The benchmark MerVal index .MERV fell 0.07 percent to close at 1,977.43 points, falling to its lowest level since January and bucking gains on regional markets.
Losses by index heavyweight Tenaris TENA.BA TS.N, the world’s leading producer of seamless steel tubes for the industry industry and Brazil’s state-run energy company Petrobras APBR.BA(PETR4.SA) pushed the MerVal lower.
“The fall in Tenaris and Petrobras meant the MerVal didn’t get a boost from the rally on Wall Street,” said Marcelo Paccione, an analyst at ConsultCapital.
Tenaris shed 1.29 percent to 102.95 pesos, while Petrobras tumbled 2.56 percent to 95 pesos.
Crude oil prices dropped sharply for a second day on Wednesday, falling $4.14 to $134.60 a barrel after a U.S. government report showed a surprise increase in inventories and continued weak demand in the world’s top consumer nation.
The fall pushed the three major U.S. stock indexes up more than 2 percent.

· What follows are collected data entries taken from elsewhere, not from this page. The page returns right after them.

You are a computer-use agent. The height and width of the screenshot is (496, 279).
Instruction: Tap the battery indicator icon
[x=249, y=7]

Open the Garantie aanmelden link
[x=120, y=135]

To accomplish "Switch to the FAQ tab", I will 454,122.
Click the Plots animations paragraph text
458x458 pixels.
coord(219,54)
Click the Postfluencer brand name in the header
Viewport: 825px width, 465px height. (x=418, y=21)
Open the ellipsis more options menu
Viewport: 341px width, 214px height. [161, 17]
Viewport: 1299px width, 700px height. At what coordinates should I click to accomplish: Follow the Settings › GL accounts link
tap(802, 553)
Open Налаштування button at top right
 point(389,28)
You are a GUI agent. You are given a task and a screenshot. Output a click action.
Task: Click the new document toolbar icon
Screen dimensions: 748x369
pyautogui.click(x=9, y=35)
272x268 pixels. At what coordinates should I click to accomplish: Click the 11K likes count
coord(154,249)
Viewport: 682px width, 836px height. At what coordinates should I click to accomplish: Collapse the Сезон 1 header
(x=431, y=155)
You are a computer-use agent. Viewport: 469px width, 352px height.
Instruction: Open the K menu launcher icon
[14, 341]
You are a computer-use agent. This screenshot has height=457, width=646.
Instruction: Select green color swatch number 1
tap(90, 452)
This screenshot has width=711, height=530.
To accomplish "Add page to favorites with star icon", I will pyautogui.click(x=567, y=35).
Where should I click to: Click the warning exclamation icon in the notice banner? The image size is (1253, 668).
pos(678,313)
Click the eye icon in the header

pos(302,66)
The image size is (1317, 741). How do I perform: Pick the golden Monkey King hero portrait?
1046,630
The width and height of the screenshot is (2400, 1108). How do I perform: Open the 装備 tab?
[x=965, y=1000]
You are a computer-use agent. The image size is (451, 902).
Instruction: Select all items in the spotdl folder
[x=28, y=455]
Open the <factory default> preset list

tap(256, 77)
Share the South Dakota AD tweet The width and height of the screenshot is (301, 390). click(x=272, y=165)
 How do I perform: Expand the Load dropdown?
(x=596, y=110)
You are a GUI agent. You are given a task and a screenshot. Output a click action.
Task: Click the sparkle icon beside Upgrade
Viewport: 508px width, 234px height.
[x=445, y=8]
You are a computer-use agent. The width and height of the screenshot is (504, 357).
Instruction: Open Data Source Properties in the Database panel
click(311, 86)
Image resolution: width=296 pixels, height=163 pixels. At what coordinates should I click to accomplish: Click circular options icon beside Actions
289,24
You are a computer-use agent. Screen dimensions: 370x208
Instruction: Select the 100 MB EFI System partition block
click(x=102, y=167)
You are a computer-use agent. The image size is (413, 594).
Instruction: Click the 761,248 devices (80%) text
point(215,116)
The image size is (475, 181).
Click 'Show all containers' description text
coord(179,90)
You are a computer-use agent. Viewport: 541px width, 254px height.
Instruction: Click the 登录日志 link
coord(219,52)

Trading volume on the MerVal was a modest $31.5 million. Among active issues, 45 rose, 30 fell and 13 were unchanged.
Argentine bonds traded on the local market reversed recent losses to close higher in light trade.
Bonds rose 0.69 percent on average in over-the-counter trade, led by a 1.52 percent rise by dollar-denominated “Par” paper. Traders said buys from state-owned banks helped to boost bond prices.
On the foreign exchange market, the peso slid as investors awaited the outcome of Senate vote over a controversial soy tax hike that has triggered a long-running conflict between the government and farmers.
In formal interbank trade, where the central bank regularly intervenes, the peso ARS=RASL shed 0.08 percent to close at 3.025/3.0275 per dollar.
In informal trade between foreign-exchange houses, as measured by Reuters, the peso fell 0.65 percent to 3.0825/3.085 per dollar ARSB=.